Lejos quedaron los tiempos en que Saúl le suplicaba a la Piedra que lo dejara, porque él no podía dejarla.
Ese tiempo que compartieron con otras grandes bandas como Santa Sabina, a cuya vocalista, Rita Guerrero, dedicaron ‘Ayer me dijo un ave’, in memoriam. Otra parte de la dedicatoria fue dirigida también a Eugenio Toussaint, cuñado del baterista Alfonso André.
Aquí no es asíMiedo y Afuera, del álbum ‘El nervio del volcán’, se escuchaban mientras muchos asistentes, de los que habían esperado horas de pie frente al escenario, apartando su lugar en primera fila, se retiraban. Parece que el desgano de la banda es algo que sólo los fanáticos, y no los curiosos, pudieron soportar.

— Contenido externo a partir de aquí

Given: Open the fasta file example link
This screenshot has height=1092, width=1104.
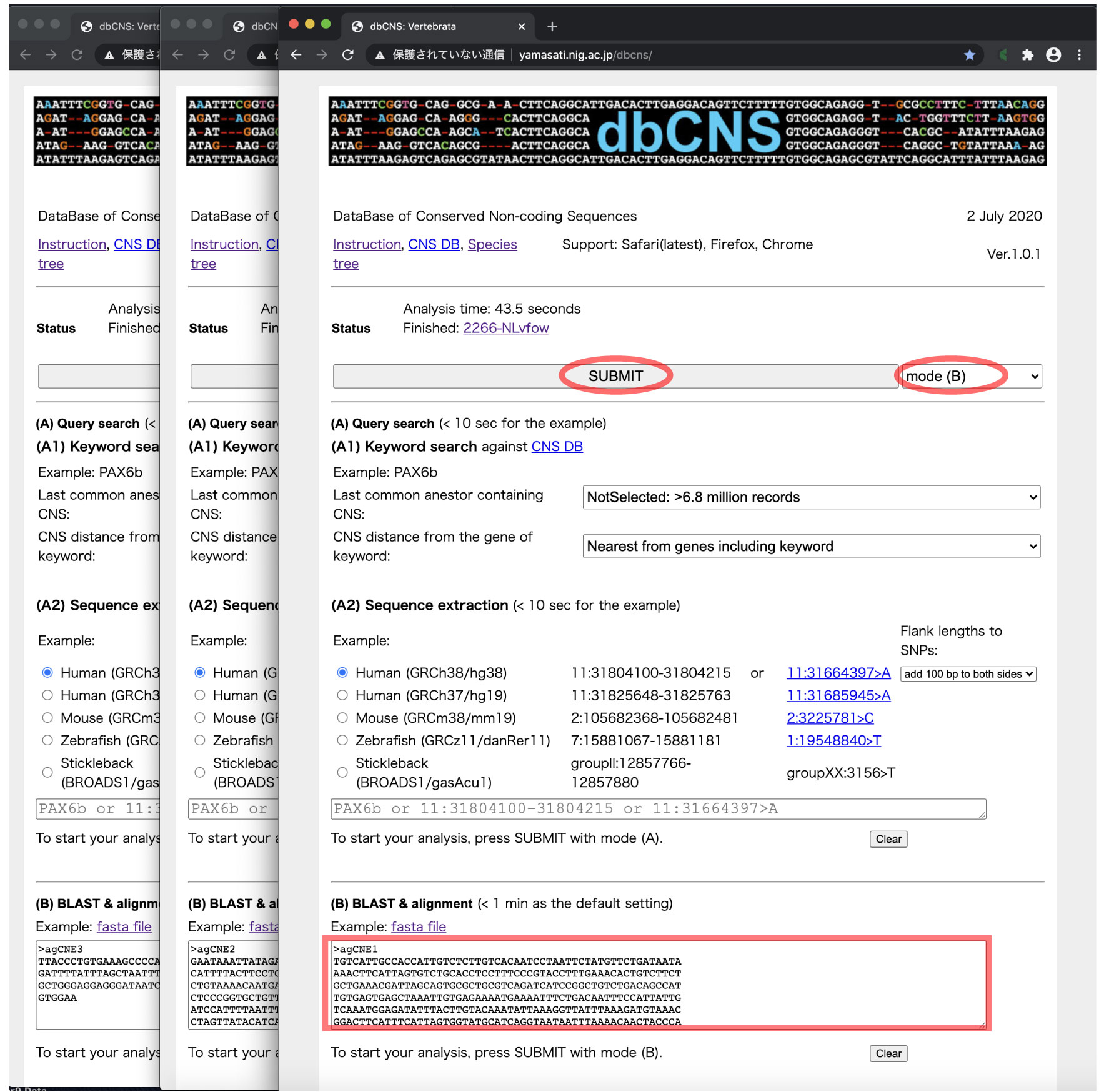Looking at the screenshot, I should pyautogui.click(x=418, y=926).
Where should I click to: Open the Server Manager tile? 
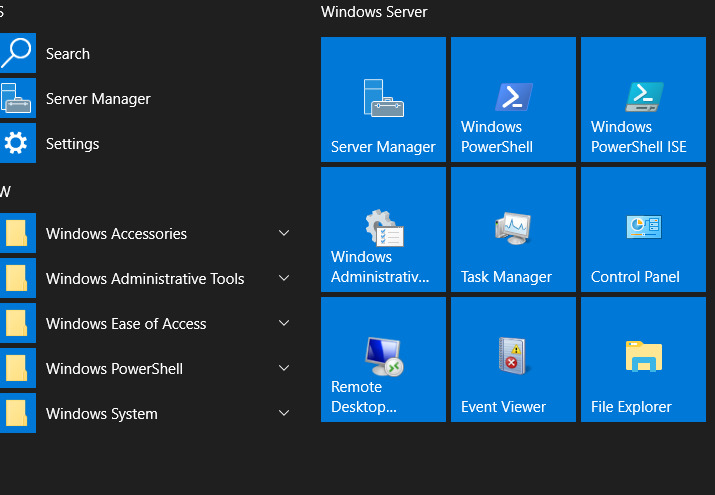pyautogui.click(x=383, y=99)
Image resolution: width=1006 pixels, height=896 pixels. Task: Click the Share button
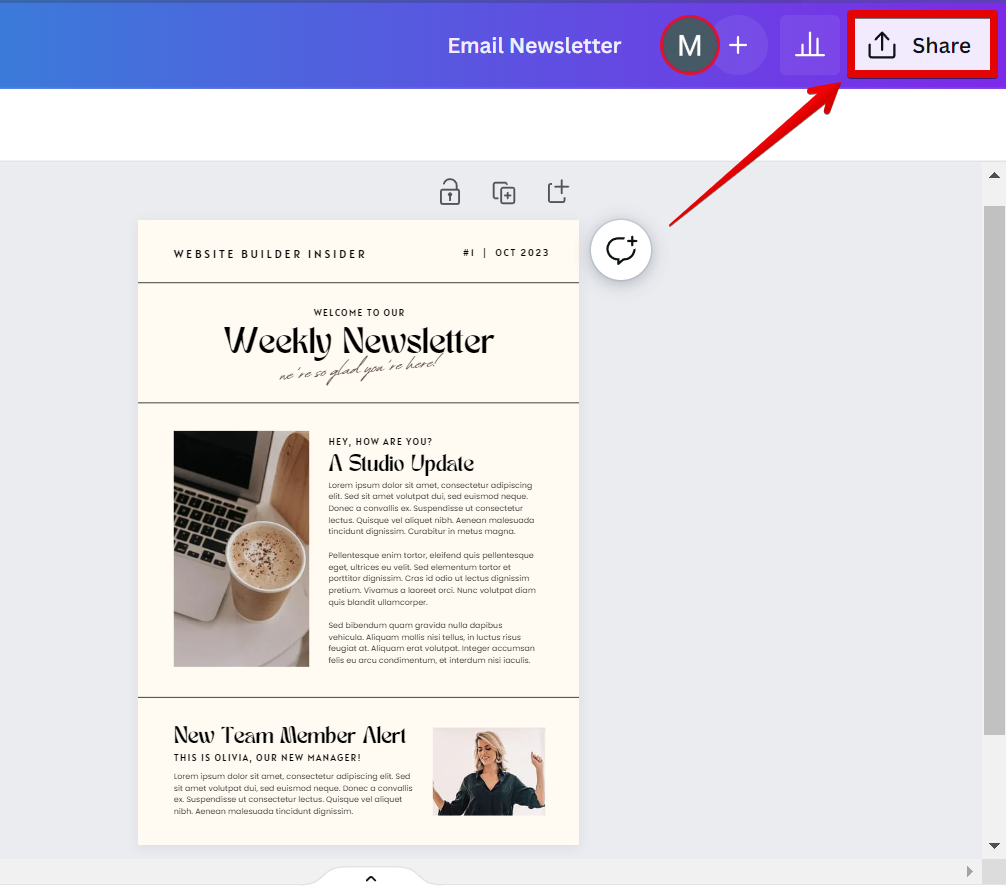tap(921, 45)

Sólo un beso de Saúl en la mejilla de Sabo, algunos acercamientos de Alejandro con Saúl –que no siempre eran correspondidos- y con Alfonso, dejaban asomarse la química efervescente que hace 20 años hubo entre los miembros de Caifanes. Nos vamos juntos, haciendo viejos, algunos sueños, toda la piel
Sabo Romo recordó que este 11 de abril se conmemora una de las efemérides más importantes para el grupo: 24 años de su primera presentación en Rockotitlán, que fuera uno de los foros más importantes para el rock en México, en la década de 1980.
Caifanes se despidió con los clásicos No dejes queLa célula que explota y le regalaron al público La negra Tomasa, canción que, antes de separarse, no solían tocar en vivo, pese a ser de las favoritas.

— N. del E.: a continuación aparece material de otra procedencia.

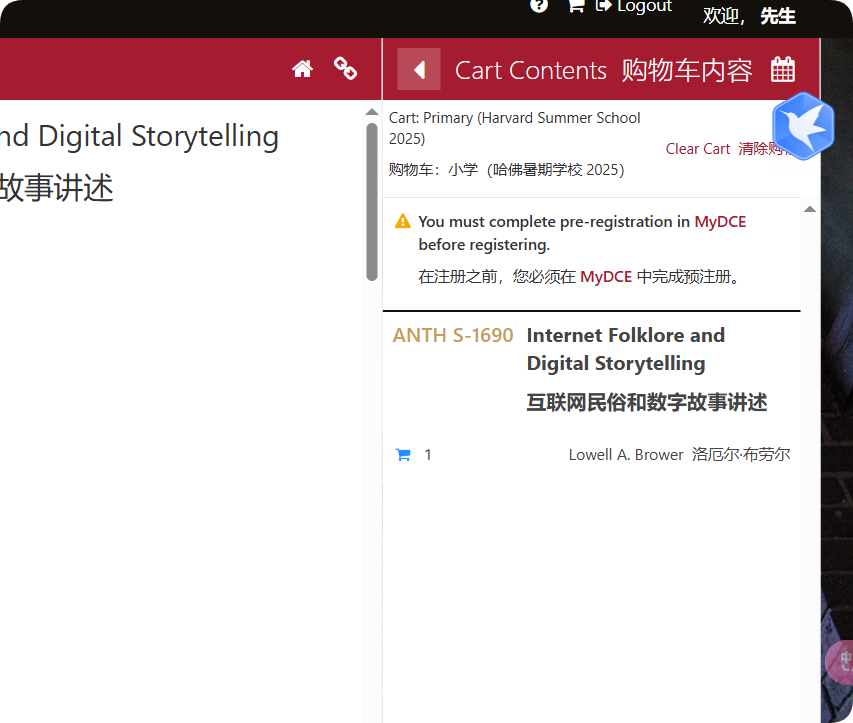Collapse cart panel with the left arrow
Screen dimensions: 853x723
coord(419,69)
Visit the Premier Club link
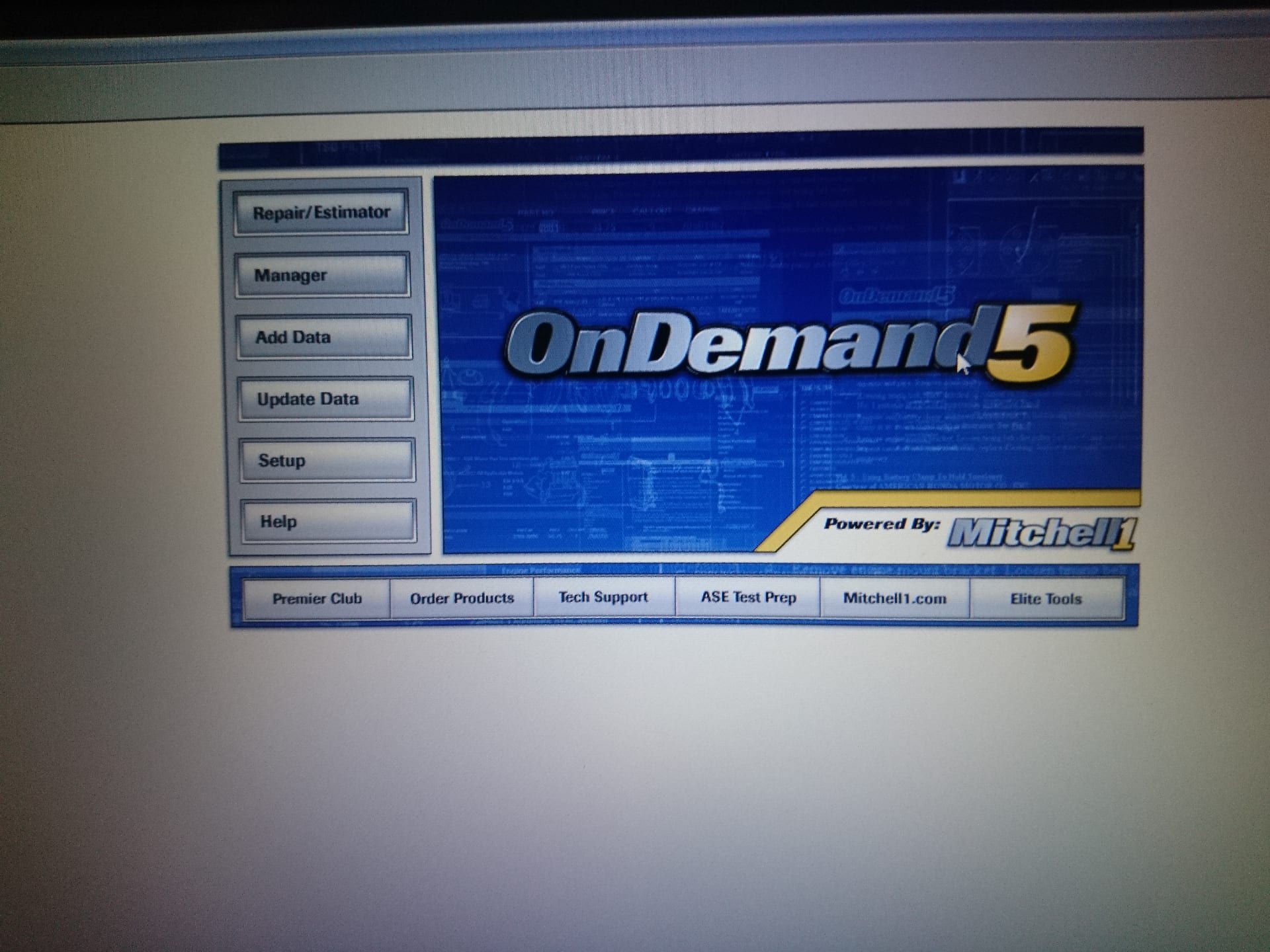 317,598

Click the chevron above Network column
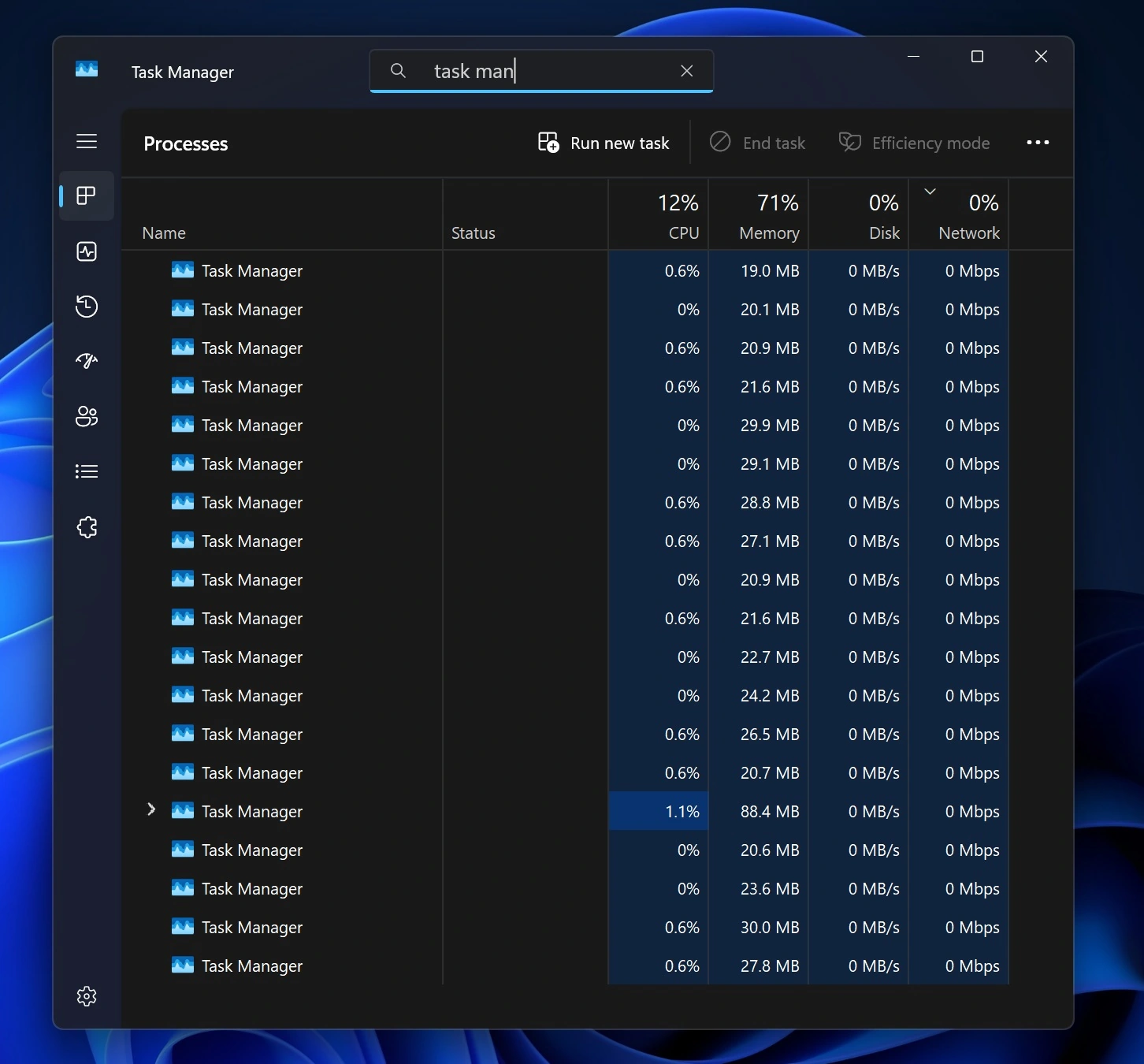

No prometieron volver, ni tampoco dijeron ‘adiós’: sólo hicieron una reverencia abrazados, y se fueron juntos.
Honor a quien honor merece
Aunque Caifanes era la banda más esperada del sábado, el festival Vive Latino también albergó a otros grandes grupos, que por su distancia con el público, el festival o el tiempo, contribuyeron a la melancolía y a la sensación de reencuetro con los asistentes.
Natalia Lafourcade compartió la expectación por el regreso de Saúl, Sabo, Alfonso, Alejandro y Diego y se mostró alegre por el buen recibimiento que tuvo tras siete años de estar apartada del festival. “Tengo que celebrar que esta noche la gente me recibió con mucho cariño, porque hace siete años fue muy rudo. Eso lo voy a celebrar esta noche con Caifanes”.
La veterana agrupación argentina Enanitos Verdes, que antecedió el recital de Caifanes, interpretó algunas de sus canciones insignia para el rock latinoamericano, que los hicieran famosos en otras décadas. Marciano Cantero, líder de la banda, presentó con un grito a la banda mexicana y sembró la euforia entre el público.
El locutor y cineasta Olallo Rubio explicó a CNNMéxico que la trascendencia del evento cayó en el reencuentro de dos genialidades de la música nacional: Saúl Hernández y Alejandro Marcovich. “Lo que le faltó a Jaguares, lo tenía Marcovich, esa ecuación artística interesante”, dijo.